-------- Supplied data

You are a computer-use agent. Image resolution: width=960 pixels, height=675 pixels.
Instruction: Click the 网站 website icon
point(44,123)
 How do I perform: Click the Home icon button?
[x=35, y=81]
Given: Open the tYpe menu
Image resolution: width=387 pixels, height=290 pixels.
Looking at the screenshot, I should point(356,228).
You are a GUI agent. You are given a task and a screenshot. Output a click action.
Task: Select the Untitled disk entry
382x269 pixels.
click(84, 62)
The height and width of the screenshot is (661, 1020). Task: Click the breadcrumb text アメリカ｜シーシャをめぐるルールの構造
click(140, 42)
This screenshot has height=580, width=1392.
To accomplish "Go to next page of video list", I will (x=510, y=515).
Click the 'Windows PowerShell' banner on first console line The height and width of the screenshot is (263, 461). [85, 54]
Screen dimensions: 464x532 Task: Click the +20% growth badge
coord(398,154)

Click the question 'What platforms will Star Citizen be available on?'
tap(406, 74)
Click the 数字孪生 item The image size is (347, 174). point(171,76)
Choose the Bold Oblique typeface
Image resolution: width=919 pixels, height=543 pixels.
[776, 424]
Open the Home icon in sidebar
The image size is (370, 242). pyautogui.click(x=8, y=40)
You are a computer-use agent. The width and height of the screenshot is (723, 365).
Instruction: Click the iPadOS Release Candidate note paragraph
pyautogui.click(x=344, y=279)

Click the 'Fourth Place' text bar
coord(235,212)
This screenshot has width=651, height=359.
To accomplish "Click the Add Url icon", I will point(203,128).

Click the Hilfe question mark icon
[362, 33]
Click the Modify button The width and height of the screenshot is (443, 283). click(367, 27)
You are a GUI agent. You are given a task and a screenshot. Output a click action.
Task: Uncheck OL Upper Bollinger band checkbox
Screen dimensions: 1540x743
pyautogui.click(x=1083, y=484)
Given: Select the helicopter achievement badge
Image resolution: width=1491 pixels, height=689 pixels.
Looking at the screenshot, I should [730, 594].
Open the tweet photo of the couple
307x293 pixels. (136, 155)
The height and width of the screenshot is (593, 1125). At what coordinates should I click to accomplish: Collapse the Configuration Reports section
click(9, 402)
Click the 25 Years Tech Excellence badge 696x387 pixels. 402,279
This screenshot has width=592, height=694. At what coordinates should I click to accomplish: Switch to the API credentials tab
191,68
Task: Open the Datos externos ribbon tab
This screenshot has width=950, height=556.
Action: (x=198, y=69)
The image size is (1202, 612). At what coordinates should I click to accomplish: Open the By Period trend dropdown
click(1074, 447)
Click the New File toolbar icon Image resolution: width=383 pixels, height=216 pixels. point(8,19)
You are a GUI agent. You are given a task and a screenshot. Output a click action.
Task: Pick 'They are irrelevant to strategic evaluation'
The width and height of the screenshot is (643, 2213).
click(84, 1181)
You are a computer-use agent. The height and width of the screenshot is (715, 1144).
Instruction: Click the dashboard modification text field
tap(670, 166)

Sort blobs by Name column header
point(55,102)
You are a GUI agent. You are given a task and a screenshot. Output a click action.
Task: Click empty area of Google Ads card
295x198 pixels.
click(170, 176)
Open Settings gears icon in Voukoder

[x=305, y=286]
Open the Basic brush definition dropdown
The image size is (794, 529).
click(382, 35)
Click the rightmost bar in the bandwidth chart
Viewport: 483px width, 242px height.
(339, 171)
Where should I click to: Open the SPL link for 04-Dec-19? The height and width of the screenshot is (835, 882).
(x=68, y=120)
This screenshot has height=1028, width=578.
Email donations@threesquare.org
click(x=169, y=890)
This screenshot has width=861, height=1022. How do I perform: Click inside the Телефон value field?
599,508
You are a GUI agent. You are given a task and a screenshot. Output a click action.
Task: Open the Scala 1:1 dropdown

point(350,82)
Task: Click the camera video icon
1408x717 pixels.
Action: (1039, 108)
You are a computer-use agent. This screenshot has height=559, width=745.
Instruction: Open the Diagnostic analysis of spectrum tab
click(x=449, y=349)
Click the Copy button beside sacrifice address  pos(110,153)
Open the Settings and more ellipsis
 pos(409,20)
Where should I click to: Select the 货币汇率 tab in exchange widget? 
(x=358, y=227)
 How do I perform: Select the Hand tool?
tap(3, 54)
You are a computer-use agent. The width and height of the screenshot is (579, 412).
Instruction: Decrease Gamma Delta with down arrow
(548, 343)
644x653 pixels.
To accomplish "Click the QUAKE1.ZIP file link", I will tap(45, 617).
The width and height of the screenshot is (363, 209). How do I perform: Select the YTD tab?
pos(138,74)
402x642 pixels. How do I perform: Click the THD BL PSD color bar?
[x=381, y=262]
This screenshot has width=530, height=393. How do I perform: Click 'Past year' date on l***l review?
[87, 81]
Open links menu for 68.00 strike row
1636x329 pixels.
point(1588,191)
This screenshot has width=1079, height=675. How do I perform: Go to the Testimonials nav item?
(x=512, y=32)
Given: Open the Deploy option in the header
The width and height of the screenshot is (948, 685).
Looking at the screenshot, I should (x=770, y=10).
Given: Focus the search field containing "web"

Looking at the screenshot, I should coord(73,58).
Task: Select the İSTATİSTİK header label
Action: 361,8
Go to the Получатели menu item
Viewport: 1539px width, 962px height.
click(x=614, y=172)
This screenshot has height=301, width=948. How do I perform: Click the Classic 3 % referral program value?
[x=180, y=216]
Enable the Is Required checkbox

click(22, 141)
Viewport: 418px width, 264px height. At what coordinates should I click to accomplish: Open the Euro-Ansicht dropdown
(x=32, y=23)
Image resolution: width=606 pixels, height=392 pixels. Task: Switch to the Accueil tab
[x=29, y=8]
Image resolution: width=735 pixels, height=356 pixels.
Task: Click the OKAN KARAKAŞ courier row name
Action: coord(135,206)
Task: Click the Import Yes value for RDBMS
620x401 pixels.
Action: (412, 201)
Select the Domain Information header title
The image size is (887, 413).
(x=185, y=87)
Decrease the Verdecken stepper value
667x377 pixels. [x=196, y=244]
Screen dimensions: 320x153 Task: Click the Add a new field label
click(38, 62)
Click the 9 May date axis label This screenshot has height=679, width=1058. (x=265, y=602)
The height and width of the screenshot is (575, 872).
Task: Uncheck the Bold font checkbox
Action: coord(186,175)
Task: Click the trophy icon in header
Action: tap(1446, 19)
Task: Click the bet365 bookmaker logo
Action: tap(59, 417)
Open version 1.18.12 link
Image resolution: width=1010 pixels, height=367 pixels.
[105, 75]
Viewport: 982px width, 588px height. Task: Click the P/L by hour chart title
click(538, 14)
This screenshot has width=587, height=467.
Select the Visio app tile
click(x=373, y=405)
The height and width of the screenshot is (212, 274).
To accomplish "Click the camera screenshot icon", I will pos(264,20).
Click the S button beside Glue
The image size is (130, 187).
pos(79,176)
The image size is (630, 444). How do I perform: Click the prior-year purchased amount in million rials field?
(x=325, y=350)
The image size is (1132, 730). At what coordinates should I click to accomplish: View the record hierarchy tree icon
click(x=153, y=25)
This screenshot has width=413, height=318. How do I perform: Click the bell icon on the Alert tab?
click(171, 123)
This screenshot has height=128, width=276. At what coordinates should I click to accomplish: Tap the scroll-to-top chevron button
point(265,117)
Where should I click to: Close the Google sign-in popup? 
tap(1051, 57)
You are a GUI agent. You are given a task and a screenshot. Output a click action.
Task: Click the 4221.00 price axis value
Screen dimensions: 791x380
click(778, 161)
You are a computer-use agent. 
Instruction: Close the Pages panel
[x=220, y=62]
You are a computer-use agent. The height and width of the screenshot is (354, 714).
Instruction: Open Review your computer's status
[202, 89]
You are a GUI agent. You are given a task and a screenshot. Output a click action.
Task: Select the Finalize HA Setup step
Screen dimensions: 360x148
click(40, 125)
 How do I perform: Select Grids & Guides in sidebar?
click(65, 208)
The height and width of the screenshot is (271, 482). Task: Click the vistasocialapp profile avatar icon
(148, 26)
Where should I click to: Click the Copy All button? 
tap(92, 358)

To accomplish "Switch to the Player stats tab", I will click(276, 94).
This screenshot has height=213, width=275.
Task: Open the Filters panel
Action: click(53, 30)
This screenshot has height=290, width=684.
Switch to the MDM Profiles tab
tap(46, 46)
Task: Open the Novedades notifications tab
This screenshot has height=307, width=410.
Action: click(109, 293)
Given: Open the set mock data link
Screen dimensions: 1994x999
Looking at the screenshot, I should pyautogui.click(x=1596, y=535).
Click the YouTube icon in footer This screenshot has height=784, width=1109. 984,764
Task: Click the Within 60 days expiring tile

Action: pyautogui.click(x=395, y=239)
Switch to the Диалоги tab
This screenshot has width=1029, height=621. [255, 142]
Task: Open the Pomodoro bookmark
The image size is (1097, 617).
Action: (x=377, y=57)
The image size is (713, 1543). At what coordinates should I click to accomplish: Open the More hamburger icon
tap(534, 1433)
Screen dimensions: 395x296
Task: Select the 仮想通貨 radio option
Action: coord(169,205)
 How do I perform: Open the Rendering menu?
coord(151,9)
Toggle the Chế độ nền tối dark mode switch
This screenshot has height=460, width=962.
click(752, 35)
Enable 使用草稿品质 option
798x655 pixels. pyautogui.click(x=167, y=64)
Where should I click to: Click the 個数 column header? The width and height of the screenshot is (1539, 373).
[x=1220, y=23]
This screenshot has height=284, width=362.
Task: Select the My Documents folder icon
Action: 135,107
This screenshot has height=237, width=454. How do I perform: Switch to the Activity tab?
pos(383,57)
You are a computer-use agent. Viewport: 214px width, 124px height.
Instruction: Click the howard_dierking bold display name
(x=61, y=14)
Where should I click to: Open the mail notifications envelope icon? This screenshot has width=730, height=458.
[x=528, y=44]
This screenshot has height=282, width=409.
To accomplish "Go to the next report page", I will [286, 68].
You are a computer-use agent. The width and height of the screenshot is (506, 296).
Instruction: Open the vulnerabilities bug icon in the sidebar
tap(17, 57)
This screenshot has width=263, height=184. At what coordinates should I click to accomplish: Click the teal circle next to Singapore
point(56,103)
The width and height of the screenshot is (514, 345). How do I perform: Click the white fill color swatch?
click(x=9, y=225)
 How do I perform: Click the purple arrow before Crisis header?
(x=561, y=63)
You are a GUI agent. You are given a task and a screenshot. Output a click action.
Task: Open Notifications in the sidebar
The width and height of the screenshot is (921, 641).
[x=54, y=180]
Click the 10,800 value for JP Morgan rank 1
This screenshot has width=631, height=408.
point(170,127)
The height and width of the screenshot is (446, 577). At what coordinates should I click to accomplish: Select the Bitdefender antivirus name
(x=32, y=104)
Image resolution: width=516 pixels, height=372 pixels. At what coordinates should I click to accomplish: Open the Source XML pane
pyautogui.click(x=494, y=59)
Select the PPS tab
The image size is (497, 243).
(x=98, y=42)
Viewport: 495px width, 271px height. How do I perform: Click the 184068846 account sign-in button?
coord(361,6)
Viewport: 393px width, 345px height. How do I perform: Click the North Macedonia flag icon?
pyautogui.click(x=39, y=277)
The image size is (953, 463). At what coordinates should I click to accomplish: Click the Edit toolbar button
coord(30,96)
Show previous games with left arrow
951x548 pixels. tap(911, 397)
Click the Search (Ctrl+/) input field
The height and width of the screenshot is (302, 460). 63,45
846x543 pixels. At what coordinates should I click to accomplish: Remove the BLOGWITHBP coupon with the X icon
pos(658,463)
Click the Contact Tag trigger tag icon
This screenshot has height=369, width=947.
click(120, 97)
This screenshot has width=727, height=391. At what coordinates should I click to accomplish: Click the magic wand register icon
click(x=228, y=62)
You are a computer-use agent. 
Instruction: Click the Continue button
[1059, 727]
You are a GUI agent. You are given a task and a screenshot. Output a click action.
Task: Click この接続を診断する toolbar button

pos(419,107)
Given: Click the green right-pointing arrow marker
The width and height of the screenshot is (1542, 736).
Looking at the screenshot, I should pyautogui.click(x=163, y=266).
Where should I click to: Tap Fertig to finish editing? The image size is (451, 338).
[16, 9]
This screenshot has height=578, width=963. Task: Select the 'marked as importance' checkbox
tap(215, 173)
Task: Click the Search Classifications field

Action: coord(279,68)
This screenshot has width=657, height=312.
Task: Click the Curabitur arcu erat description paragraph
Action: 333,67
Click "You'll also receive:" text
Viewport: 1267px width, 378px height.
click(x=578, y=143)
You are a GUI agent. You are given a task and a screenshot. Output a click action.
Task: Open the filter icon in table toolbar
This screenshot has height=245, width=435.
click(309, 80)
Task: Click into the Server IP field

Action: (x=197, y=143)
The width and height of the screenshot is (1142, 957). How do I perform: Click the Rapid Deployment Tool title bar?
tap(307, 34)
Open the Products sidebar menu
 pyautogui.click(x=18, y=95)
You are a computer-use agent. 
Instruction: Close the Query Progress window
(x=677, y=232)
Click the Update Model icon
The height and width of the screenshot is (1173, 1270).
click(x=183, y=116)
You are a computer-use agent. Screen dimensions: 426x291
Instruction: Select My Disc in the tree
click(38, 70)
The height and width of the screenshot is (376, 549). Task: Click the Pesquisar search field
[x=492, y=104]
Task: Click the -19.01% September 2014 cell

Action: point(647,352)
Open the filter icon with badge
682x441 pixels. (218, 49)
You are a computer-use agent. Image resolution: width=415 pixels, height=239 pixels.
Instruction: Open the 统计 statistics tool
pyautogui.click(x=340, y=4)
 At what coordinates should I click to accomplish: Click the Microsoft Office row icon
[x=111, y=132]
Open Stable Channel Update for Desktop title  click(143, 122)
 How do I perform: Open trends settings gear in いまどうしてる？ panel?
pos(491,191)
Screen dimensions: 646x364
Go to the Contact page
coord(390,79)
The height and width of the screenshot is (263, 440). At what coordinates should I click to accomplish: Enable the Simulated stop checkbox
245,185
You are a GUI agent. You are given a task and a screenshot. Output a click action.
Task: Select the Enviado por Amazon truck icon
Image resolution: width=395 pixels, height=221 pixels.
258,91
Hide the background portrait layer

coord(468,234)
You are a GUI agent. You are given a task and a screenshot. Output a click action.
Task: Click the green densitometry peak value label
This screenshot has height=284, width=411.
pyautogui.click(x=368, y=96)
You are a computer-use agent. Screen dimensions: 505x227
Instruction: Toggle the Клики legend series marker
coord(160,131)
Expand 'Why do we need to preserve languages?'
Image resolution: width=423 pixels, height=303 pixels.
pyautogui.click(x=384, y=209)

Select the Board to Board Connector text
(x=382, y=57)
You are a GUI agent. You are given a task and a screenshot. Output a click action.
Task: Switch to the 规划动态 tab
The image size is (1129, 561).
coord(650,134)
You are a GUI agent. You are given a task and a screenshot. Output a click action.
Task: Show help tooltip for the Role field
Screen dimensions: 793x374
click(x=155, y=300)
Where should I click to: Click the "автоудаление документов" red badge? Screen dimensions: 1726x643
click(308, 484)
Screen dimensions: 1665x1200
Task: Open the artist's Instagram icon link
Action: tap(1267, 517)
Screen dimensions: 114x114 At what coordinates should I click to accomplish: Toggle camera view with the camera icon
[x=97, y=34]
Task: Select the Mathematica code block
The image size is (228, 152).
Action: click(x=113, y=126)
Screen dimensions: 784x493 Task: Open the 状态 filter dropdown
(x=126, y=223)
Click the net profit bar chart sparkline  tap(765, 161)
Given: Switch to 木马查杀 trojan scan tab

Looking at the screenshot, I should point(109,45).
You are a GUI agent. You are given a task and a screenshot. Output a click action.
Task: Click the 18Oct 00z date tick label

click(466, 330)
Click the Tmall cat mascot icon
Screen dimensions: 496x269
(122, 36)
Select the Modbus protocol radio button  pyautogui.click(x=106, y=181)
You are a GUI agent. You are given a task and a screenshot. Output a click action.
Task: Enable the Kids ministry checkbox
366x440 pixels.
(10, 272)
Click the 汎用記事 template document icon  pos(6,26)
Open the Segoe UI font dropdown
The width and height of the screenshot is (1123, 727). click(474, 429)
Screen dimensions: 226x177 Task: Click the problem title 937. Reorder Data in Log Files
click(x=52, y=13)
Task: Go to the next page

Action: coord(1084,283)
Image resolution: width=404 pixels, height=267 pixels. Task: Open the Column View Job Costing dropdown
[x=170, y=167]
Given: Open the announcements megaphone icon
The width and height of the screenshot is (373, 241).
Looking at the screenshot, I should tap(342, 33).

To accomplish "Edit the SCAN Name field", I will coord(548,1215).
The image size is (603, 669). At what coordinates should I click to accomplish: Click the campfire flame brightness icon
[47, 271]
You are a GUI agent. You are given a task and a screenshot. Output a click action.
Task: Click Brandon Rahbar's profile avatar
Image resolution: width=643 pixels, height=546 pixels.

----------------

Set down exactly the lines beginning at the one that holds "Task: Click Brandon Rahbar's profile avatar" and ending with the last line of the data.

Task: Click Brandon Rahbar's profile avatar
Image resolution: width=643 pixels, height=546 pixels.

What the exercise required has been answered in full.